I've determinedly knocked down nearly every obstruction between me and "them." I wrote a few years ago about how, as a kid, I accidentally sent the elevator to the basement of my grandparents' apartment building:
"The doors opened, and Cuban workers, speaking some incomprehensible and alien-sounding language, were eating food that smelled like rotten garbage. I mashed my finger on the "door close" button and held my breath, made nauseous and faint by the stench of the disgusting stuff these strange people were eating.

The smell was garlic. Obviously, I'm well over that now. I also speak good Spanish. And I've sat in plenty of basements with Cubans noshing on garlicky this or that."
I hardly recognize myself in that story. At this point, I have way more in common with the dudes scarfing the plantains!

There are so many more examples. I never "got" the whole Mexican kitsch thing, until I realized that
"...there is no difference between sacred and secular/cultural. Here in Oaxaca, with its deep Indian bloodlines, everything is both.

So many seemingly contradictory parts! Mezcal, Jesus, ancient Indian traditions, European waltzes, shamanic polyrhythms, incense and snapshots. Yet a tangible spiritual continuity subsumes all, and the surreal result feels remarkably unmuddled if you really dive in. You may have seen amalgamated Hispanic cultures portrayed in movies, where the trappings always seem kitsch. Up close and live, it's no such thing.
At these moments of revelation, I enjoy the sublime realization that I've been wrong, and "they" have been right. There's no headier joy.

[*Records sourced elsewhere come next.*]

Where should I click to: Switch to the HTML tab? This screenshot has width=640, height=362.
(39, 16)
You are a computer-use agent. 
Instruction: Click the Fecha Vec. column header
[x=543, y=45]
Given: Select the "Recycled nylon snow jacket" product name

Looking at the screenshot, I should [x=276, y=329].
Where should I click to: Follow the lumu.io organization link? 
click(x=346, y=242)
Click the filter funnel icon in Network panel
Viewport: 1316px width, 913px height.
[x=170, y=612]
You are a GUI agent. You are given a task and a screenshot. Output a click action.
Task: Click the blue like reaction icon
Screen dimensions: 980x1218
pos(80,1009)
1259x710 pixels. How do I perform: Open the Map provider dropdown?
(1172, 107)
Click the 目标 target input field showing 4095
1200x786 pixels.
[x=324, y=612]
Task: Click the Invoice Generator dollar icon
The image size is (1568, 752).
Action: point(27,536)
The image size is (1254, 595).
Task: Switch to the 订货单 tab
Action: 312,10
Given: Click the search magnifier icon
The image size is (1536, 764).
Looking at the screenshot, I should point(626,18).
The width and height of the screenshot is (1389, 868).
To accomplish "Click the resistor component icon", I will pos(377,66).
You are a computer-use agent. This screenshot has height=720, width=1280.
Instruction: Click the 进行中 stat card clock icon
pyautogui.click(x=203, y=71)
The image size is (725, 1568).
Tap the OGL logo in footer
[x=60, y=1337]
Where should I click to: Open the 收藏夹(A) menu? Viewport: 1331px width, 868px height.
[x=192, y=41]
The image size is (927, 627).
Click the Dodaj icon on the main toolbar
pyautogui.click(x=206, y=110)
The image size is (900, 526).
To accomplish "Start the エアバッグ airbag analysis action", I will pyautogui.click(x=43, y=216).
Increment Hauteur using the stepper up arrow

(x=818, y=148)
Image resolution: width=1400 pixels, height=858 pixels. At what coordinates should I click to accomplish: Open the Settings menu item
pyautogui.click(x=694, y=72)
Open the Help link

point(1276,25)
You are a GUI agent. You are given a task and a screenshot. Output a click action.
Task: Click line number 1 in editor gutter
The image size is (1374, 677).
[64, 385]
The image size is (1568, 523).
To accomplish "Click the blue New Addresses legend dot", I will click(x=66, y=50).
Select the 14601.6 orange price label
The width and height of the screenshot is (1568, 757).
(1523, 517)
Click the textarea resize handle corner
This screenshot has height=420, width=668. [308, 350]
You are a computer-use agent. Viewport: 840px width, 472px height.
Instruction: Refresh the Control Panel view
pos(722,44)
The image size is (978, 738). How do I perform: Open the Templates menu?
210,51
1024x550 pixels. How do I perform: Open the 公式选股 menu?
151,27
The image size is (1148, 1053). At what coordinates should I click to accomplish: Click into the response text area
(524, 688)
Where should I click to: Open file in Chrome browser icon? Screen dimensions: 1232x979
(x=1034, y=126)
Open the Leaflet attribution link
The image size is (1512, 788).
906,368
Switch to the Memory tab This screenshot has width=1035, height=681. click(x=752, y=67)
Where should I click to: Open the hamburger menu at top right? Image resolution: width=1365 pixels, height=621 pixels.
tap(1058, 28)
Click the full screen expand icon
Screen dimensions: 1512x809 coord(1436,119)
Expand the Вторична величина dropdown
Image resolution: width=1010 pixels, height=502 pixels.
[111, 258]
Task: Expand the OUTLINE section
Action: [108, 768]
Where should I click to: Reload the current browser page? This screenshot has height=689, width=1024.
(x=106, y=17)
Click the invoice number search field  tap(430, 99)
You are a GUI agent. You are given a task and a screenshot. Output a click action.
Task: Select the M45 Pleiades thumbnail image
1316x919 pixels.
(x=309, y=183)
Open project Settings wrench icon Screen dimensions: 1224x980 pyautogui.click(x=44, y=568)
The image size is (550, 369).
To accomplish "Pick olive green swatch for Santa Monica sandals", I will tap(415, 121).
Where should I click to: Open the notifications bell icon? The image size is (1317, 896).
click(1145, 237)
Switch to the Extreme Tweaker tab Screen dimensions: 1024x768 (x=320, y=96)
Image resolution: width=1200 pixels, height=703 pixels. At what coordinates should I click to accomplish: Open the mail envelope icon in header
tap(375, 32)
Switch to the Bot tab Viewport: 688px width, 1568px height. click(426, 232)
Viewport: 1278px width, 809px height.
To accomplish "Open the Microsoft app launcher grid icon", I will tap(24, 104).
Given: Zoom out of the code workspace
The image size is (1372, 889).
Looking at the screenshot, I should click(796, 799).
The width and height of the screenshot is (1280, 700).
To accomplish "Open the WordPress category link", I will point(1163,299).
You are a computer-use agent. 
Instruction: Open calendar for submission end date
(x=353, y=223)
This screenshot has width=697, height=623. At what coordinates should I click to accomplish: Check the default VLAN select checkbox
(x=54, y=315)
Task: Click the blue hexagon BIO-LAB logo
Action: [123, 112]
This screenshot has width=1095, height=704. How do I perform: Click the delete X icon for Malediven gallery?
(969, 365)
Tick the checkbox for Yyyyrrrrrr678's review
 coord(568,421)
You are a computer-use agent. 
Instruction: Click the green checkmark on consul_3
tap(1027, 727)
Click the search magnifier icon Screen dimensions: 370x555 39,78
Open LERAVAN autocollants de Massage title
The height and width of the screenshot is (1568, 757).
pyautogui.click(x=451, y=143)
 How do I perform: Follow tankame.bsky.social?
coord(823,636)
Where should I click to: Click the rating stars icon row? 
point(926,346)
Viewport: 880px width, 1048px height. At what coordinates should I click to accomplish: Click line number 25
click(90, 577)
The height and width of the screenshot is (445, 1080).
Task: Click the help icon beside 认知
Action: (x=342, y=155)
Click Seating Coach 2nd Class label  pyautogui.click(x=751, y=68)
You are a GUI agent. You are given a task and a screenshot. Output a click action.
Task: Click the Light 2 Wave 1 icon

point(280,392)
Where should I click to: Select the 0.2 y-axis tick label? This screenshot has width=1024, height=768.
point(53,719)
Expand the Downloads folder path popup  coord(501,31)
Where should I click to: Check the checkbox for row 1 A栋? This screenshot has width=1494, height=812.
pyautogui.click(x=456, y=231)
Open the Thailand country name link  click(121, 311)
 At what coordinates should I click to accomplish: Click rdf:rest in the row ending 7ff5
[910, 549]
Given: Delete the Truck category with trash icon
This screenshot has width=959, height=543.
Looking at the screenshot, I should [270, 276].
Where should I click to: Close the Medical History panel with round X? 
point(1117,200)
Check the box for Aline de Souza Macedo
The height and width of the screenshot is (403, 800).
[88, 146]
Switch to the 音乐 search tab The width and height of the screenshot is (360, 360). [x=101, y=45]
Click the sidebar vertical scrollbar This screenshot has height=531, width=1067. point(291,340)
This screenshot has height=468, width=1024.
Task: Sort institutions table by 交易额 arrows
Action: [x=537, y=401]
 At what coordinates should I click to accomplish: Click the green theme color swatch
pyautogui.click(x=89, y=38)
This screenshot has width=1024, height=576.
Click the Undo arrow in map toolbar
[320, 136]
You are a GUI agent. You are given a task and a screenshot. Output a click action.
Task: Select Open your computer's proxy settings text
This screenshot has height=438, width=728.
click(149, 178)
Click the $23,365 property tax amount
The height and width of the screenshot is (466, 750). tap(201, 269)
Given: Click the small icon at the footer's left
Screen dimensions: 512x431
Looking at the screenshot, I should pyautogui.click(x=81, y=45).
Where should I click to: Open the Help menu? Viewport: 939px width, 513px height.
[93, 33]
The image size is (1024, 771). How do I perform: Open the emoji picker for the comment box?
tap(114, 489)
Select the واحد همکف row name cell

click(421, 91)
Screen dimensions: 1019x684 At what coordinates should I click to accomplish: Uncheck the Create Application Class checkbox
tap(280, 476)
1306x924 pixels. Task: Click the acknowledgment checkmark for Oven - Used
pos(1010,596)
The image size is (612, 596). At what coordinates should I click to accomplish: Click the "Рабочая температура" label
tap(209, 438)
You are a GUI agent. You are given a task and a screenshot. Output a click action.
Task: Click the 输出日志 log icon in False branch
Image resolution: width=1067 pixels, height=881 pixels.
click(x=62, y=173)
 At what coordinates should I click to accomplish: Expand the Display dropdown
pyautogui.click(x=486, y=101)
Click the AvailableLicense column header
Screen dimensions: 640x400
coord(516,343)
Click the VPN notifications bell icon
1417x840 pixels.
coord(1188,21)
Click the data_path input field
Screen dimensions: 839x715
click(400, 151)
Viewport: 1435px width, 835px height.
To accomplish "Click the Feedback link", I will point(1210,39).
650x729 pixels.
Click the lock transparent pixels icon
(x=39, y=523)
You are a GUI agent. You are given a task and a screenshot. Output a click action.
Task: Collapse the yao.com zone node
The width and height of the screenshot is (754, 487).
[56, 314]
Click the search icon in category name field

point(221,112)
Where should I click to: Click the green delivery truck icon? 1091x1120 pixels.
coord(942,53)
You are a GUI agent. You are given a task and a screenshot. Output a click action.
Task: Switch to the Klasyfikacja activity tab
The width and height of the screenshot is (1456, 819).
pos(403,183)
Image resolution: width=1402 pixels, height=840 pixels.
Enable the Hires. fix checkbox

And they truly are nearly always right! The stuff we arrogant, sophisticated, modern Westerners shit upon, as childish or primitive, is the stuff that makes human beings deep and happy and meriting existence on this planet (how many folks on your block or in your office fit that bill?). And it's always smart, even though recognizing this requires cognitive muscles we've allowed to atrophy.

I've watched bits of 10,000 YouTube videos from all over the world for my upcoming project, and my attitude has utterly transformed at the sight of this or that ethnic grandma kindly welcoming us web surfers into her kitchen. Like this woman, whose enthusiasm seems odd to American ears, or this no-nonsense one, who appears to have an unshakeable conviction that her brief message about Ghanaian rice mash is vitally important for someone out there.

It is vitally important (I really needed it! It was my missing link!) and I feel intensely gratified to have completed the circle. After doing so 10,000 times, I've reaffirmed two conclusions: 1. it's indeed all unity, and 2. no human permutation should ever be viewed dryly (let along condescendingly or patronizingly). How much water you add to your rice ball is both utterly trivial and the most important thing in the world, because, you and I being Ghanaian, the personal stakes are immense! And we are Ghanaian and Ecuadorian and Brazilian when we complete the circle; when we obliterate the separation; when, more than anything, we decline to be bored.

Obviously, I'm learning to feel just a bit more self-accepting of my cultural promiscuity.